The booming business of giving back.
In recent decades, the push for companies to become more socially responsible has been gathering momentum.
People with business interests tend to understand that building goodwill among clients and the broader population through generous and charitable acts is a key expectation when it comes to corporate responsibility.
But it’s also increasingly obvious that doing good – whether for the community or the world at large – is also great for business.
As far back as the 11th Century, scholars such as Thomas Aquinas were exploring the possibility of a link between empathy and altruism.i
In the present, things have progressed considerably, with neuroimaging experiments measuring empathic responses across a network of areas in the human brain, including those that process emotional and social information and pain pathways.ii
Some of those research findings show that generous, prosocial acts like donating money to a worthy cause can boost levels of the ‘feel good hormone’ oxytocin by as much to 50%.iii
And when companies are associated with pro-social behaviour, through community interaction or charitable acts, the feel-good benefits can flow on into consumer behaviour.
Findings from one studyiv into the benefits of corporate responsibility found that consumers were positively influenced to buy products from companies who were seen to do good throughout the community or on a larger social scale, while other research points to a correlation between positive brand associations and cause related activities.v
Beyond branding, businesses with a social conscience can be more attractive to prospective employees, and may outperform less charitable companies in the areas of staff retention and engagement.
Many of today’s companies are going further than ever with their philanthropic endeavours, linking them to entrepreneurship and ingenuity in order to create programs, initiatives and foundations that keep on giving and keep on growing, for benefits that go far beyond the purview of business growth and profit.
The concept of ‘social capital’ is now given its own weight and value, recognised for its unique capacity to generate returns of a different kind.
It’s a powerful shift that is repositioning corporate interests to exist alongside, rather than apart from, society and community interests. The flow of goodwill, and capital, can only have a positive impact on growth for consumers, stakeholders and a raft of important causes.
For information on investment opportunities and ways to incorporate philanthropy and giving into your portfolio, please contact your Morgan Stanley Financial Adviser.
i‘Aquinas: Selected Writings.’ McInerny R (Translator). Penguin Classics. New York. 1999.
ii‘Primates and Philosophers: How Morality Evolved.’ De Waal FBM. Princeton University Press. 2006.
iii‘Empathy toward Strangers Triggers Oxytocin Release and Subsequent Generosity.’ Jorge A. Barraza; Paul J. Zak. Annals of the New York Academy of Sciences. 2009.
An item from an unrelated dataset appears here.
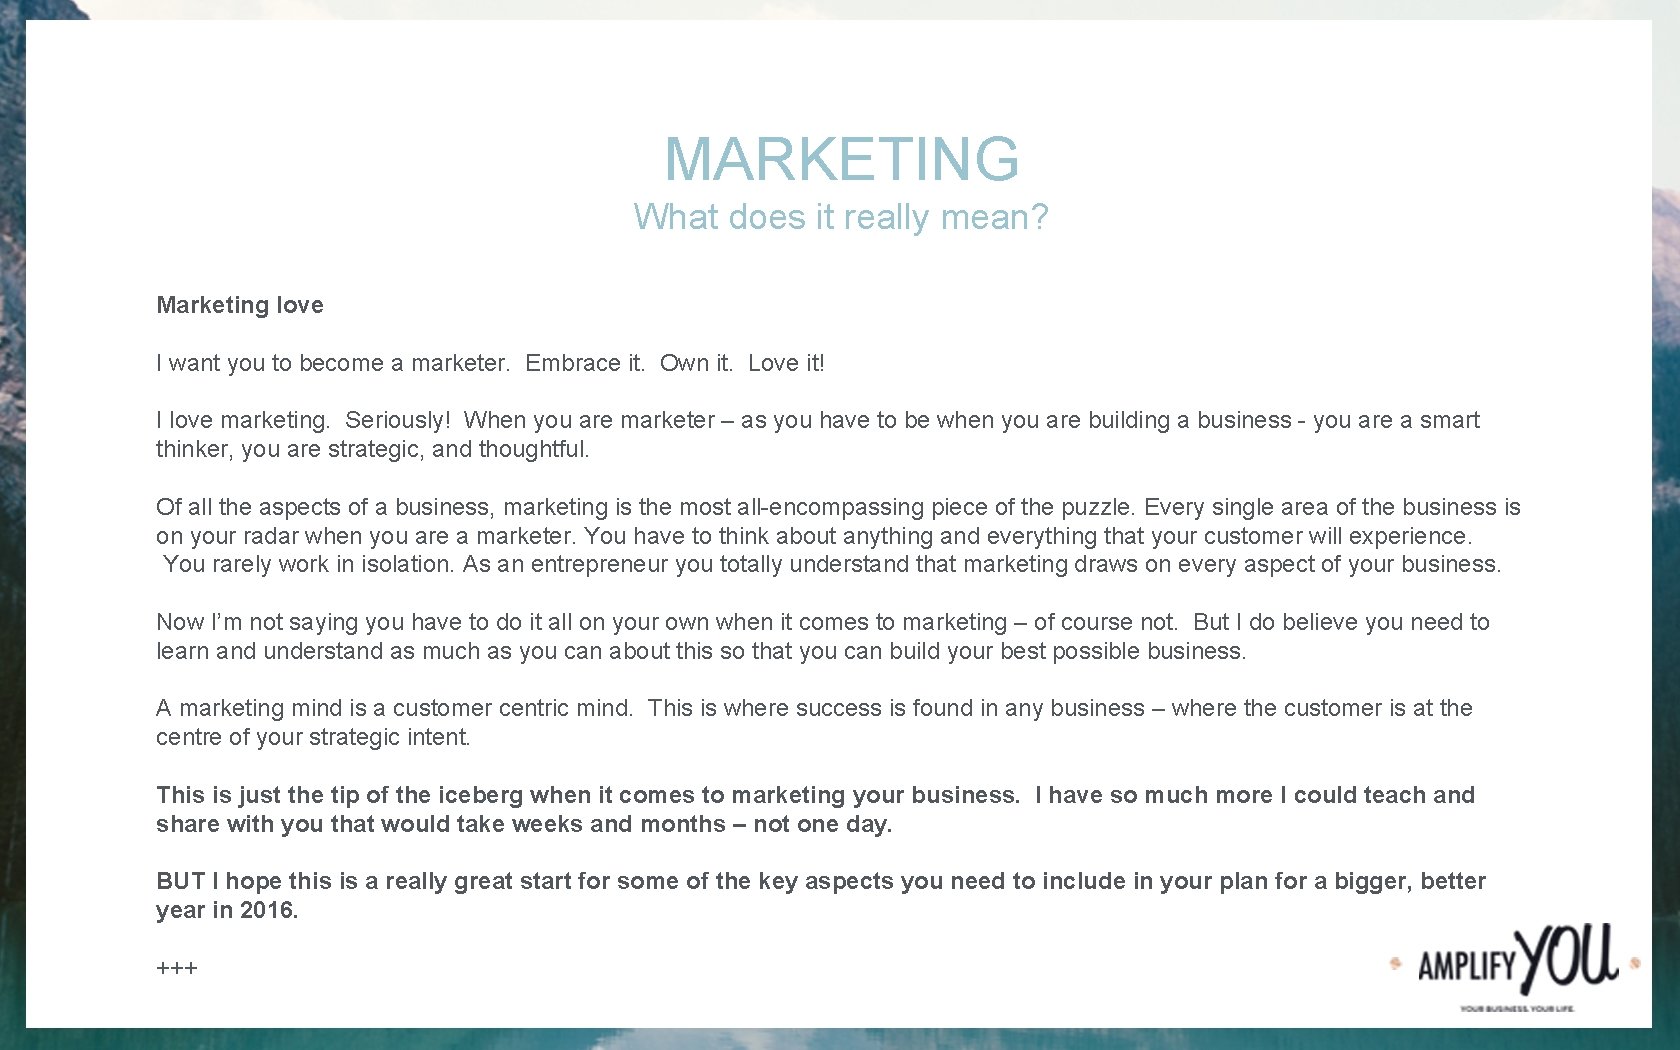Viewport: 1680px width, 1050px height.
Task: Click the mountain background on left edge
Action: 12,500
iv‘Doing Well by Doing Good: The Benevolent Halo of Corporate Social Responsibility.’ Alexander Chernev; Sean Blair. Journal of Consumer Research. 2015.
v‘Pro-Environmental Products: Marketing Influence on Consumer Purchase Decision.’ Pickett-Baker, Josephine, and Ritsuko Ozaki. Journal of Consumer Marketing. 2008; ‘Does Doing Good Always Lead to Doing Better? Consumer Reactions to Corporate Social Responsibility.’ Sen, Sankar, and C. B. Bhattacharya. Journal of Marketing Research. 2001; ‘Gauging Consumers’ Responses to CSR Activities: Does Increased Awareness Make Cents?’ Wigley, Shelley. Public Relations Review. 2008; ‘A Typology of Consumer Responses to Cause-Related Marketing: From Skeptics to Socially Concerned.’ Webb, Deborah J., and Lois A. Mohr. Journal of Public Policy and Marketing. 1998.